Compared to OpenAI’s models in the GPT-3.5 family, GPT-4 is clearly ahead. The researchers also measured a significant performance difference in most benchmarks against Claude 2, which is currently ChatGPT’s strongest competitor. Claude 2 can’t match GPT-4, but it’s still the most capable non-OpenAI model, the researchers conclude. GPT-4’s Advanced Data Analysis model also outperforms the competition in coding.
The current best-performing open-source model, Llama 2, outperforms its predecessor, Llama-65B, in most benchmarks, especially in the reasoning and comprehension tasks. Compared to gpt-3.5-turbo-0613, Llama 2-70B shows comparable performance in safety and even outperforms it in comprehension.
However, Llama 2-70B performs worse in other areas, especially in “Mathematics”, “Coding”, and “Multilingualism”. These are known weaknesses of Meta’s open-source model.
For the LLaMA-65B and Llama 2-70B models, the research team also claims to have measured a particular prompt sensitivity. For Llama 2-70B, even a small change in the prompt resulted in a drop in score from 74.0 to 55.5 points on the TriviaQA benchmark. The test assesses LLMs’ reading comprehension and ability to answer questions.

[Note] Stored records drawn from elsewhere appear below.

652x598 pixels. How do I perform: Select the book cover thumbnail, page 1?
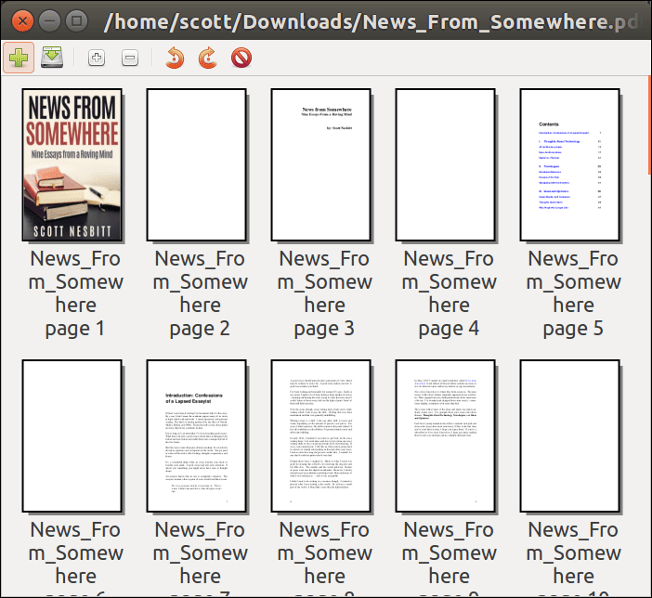(x=72, y=165)
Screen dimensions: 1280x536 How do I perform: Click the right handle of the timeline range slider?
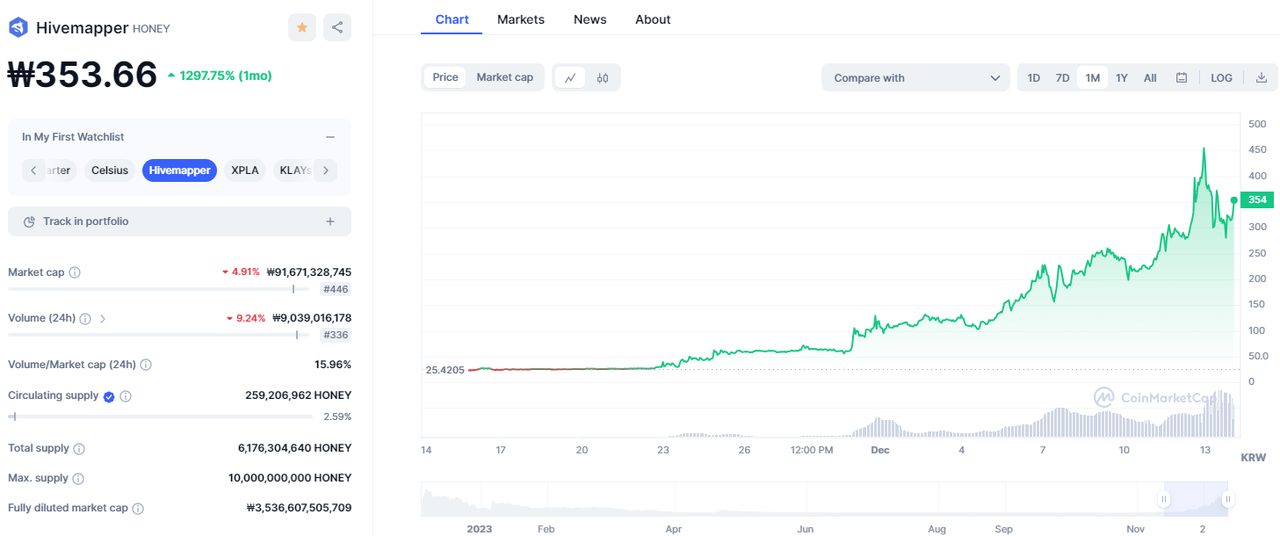click(x=1227, y=499)
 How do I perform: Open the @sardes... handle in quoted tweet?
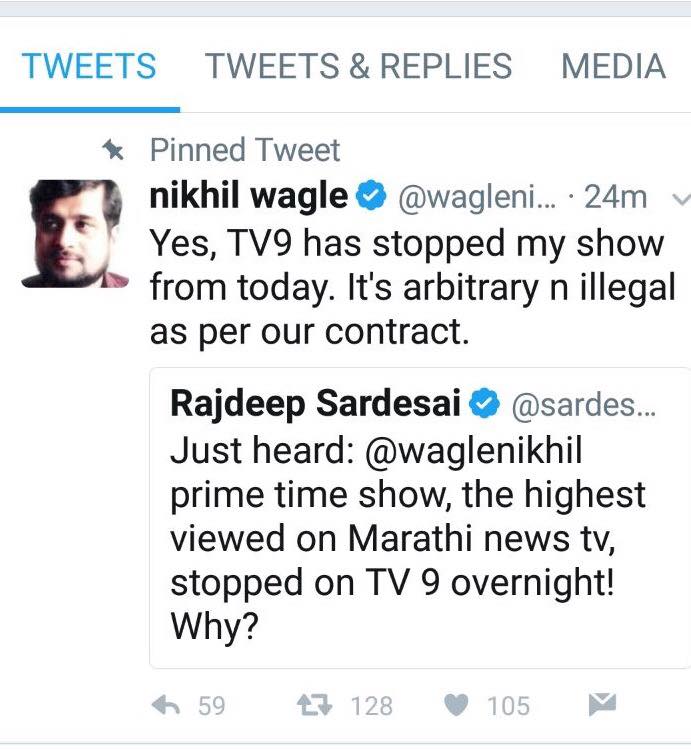click(x=583, y=405)
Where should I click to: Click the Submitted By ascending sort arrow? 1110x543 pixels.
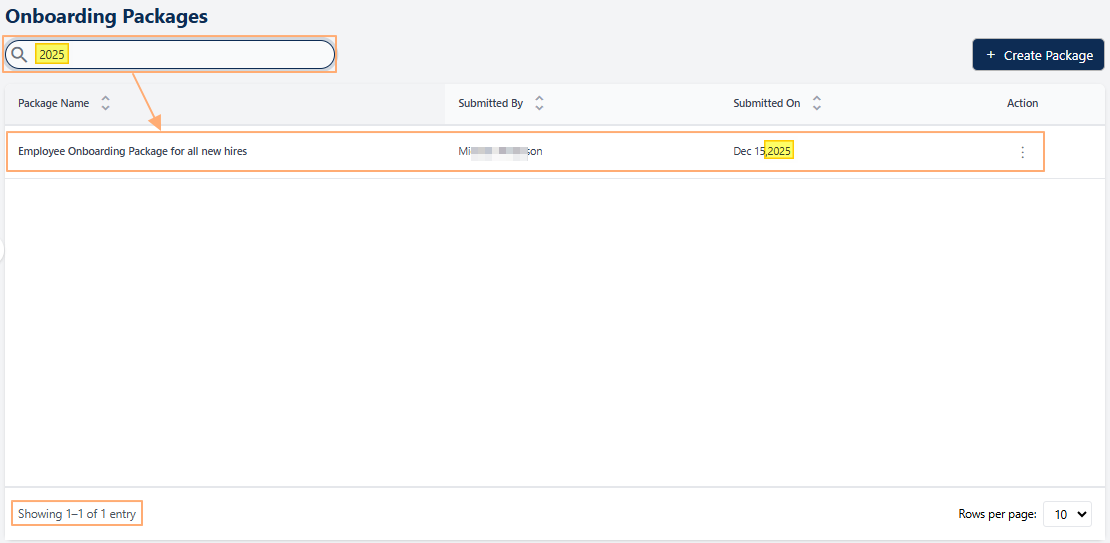pyautogui.click(x=539, y=98)
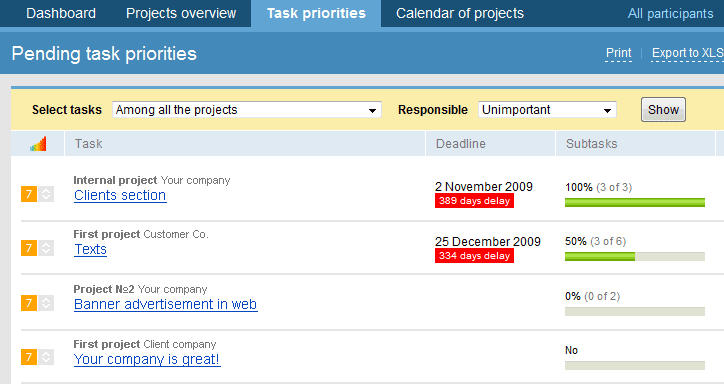Adjust priority stepper for Clients section
724x384 pixels.
point(46,194)
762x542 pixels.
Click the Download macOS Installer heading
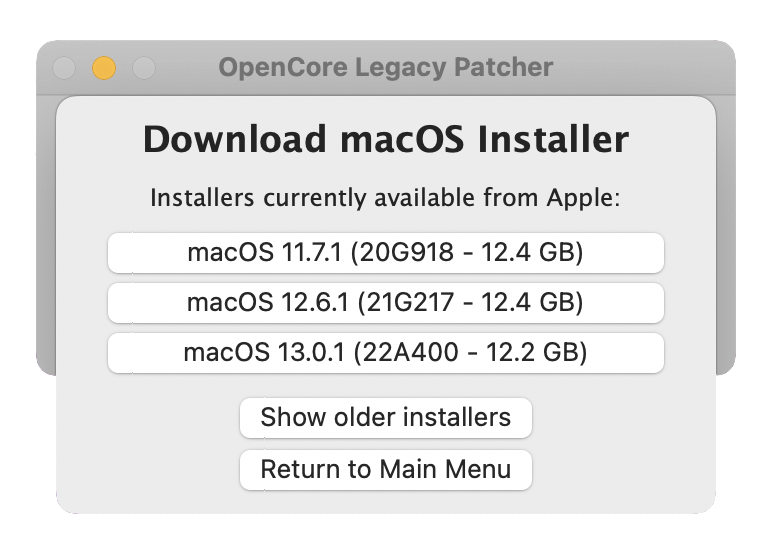pyautogui.click(x=386, y=140)
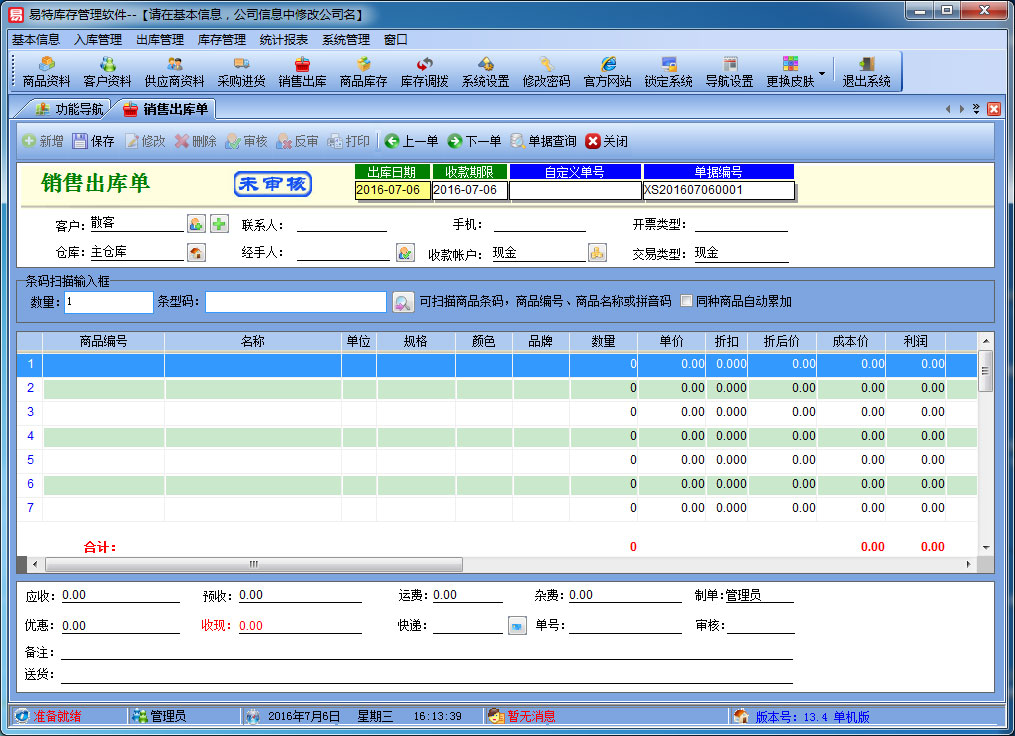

The research team also compared the evolution of OpenAI models from the early days of GPT-3 to GPT-4, and the result shows the huge leap from GPT-3 to its successors. Whether future models can make similar leaps is likely to be critical to the impact of large language models, especially on the job market.
The seesaw effect increases the complexity of LLM development
In the paper, the team also describes the “trade-off” or “seesaw” effect: A significant improvement in model performance in one area can lead to an unintended degradation of performance in another area.
For example, according to the team’s measurements, “gpt-3.5-turbo-0613” significantly improved its performance on coding benchmarks compared to its predecessor, “gpt-3.5-turbo-0301”. At the same time, however, the MATH score dropped significantly from 32.0 to 15.0.
A similar pattern can be seen for GPT-4: The model jump from gpt-4-0314 to gpt-4-0613 led to a strong performance increase on the text comprehension benchmark DROP (Discrete Reasoning Over Paragraphs).
At the same time, however, performance on the Mathematical Geometry Simple Math (MGSM) benchmark dropped significantly from 82.2 to 68.7. The benchmark measures simple computational tasks that require a basic understanding of number theory, arithmetic, and geometry.
According to the research team, these patterns underscore the complexity of training and optimizing LLMs. More research is needed to better understand these effects.